##### INPUT FOR THIS TASK #####

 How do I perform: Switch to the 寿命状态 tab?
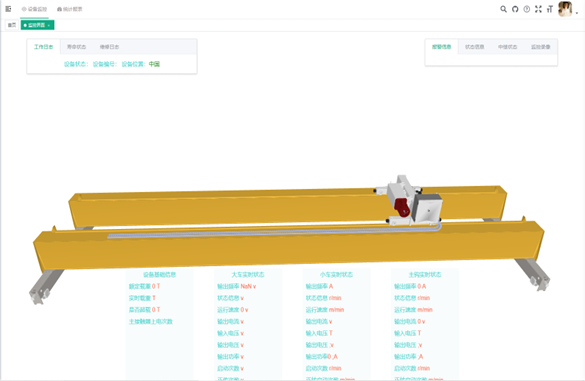click(76, 47)
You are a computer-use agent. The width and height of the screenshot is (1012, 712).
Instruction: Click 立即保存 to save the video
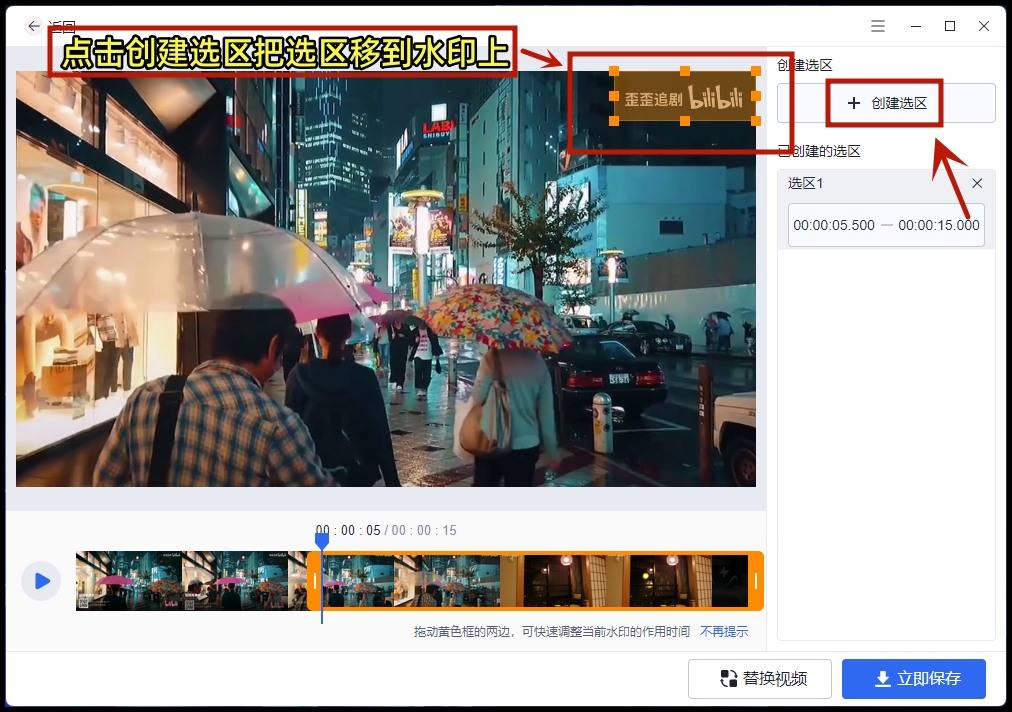[913, 679]
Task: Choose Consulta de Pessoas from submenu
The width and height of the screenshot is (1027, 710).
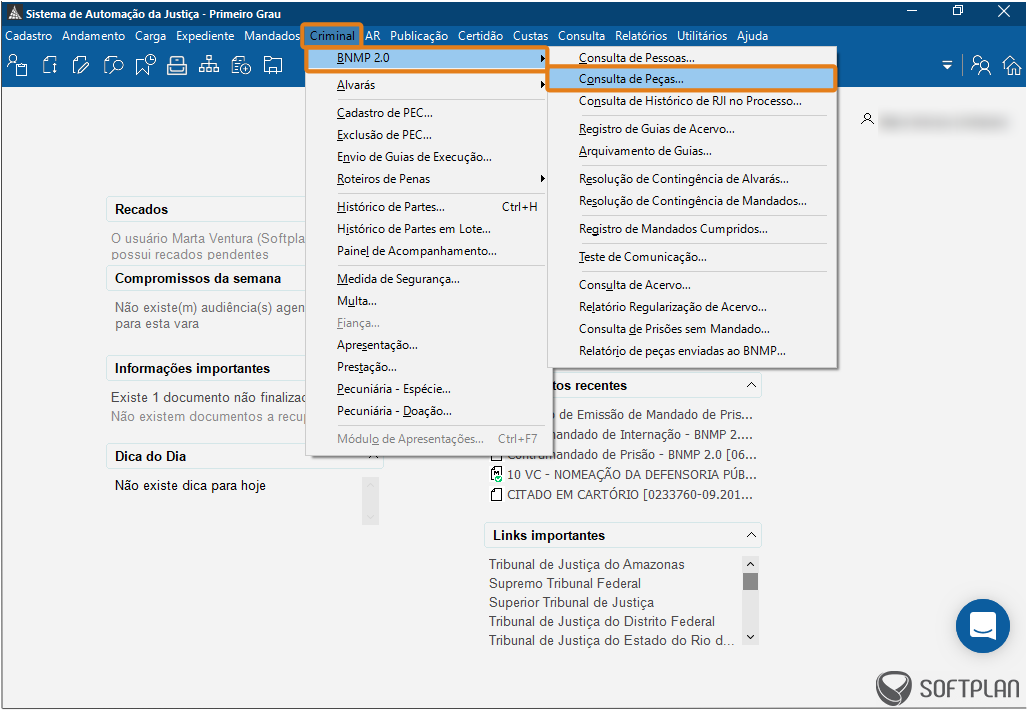Action: (636, 58)
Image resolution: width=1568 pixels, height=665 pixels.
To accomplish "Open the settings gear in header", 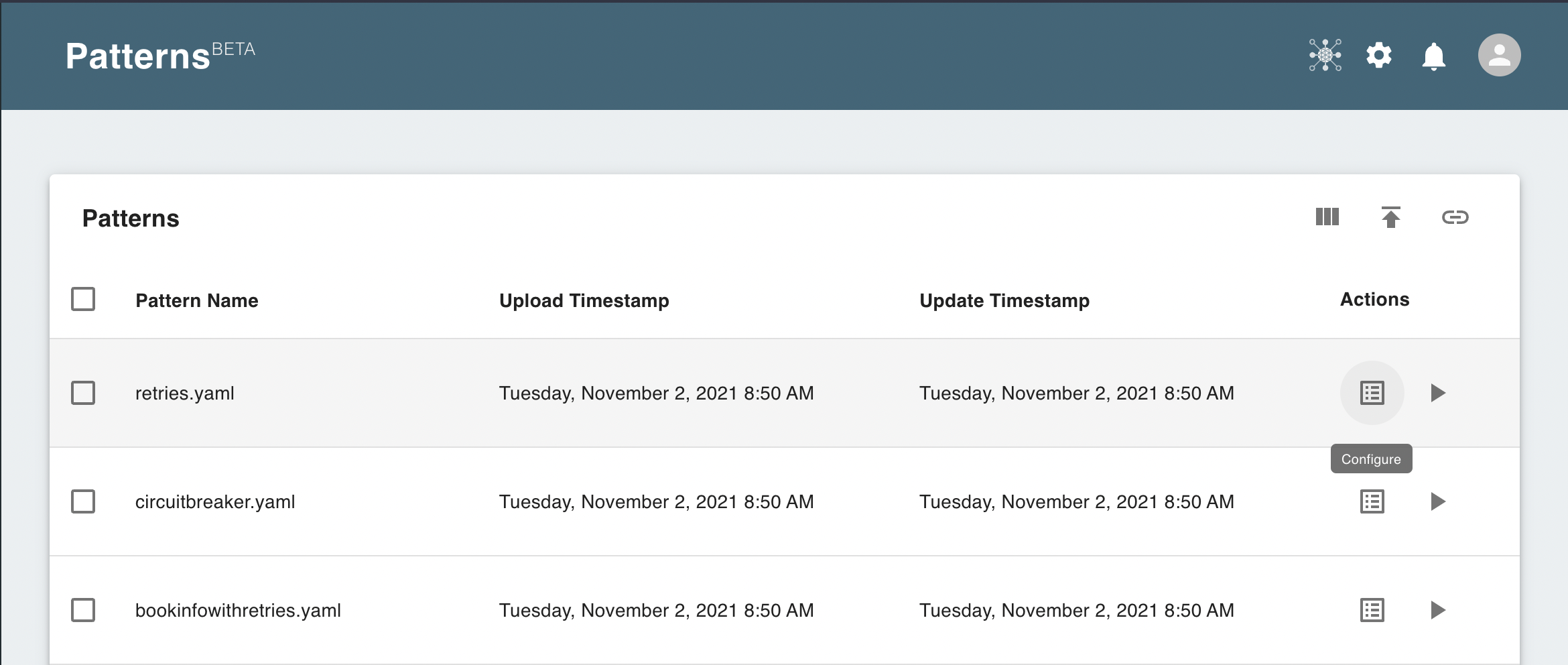I will 1379,55.
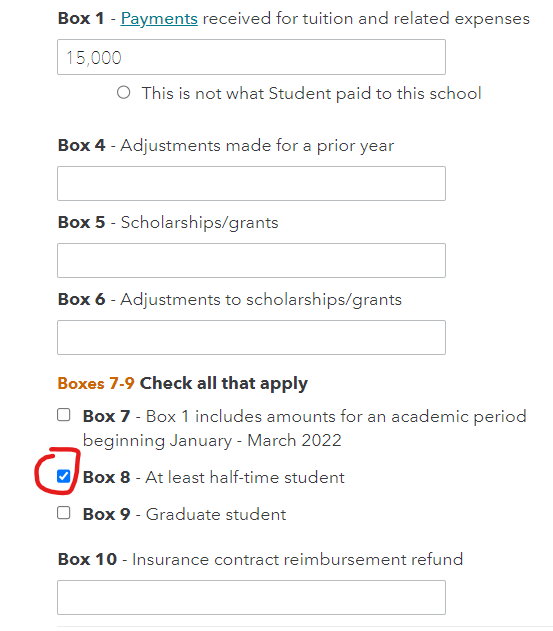Click 'Insurance contract reimbursement refund' label
The width and height of the screenshot is (553, 631).
point(297,559)
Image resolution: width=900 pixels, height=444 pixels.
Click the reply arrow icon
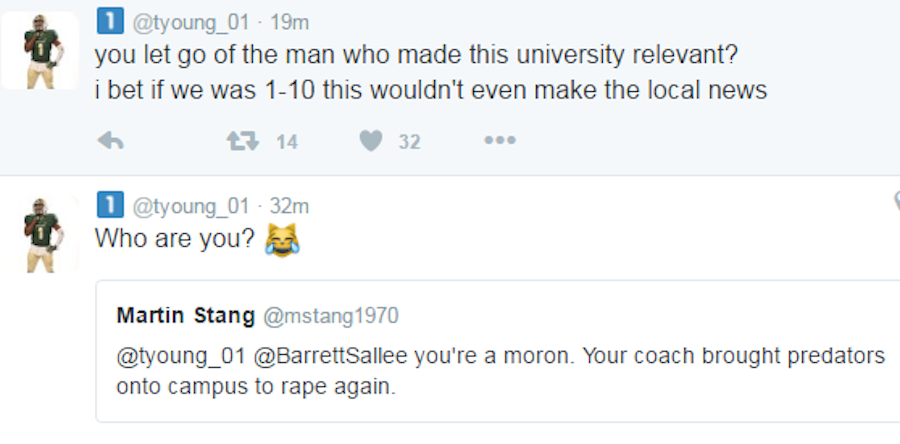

#####

§ EXERCISE BRIEF: Would you please filter the lines above and copy every one that includes "pixels"?

§ OUTPUT FOR THIS TASK:
Image resolution: width=1568 pixels, height=665 pixels.
Image resolution: width=900 pixels, height=444 pixels.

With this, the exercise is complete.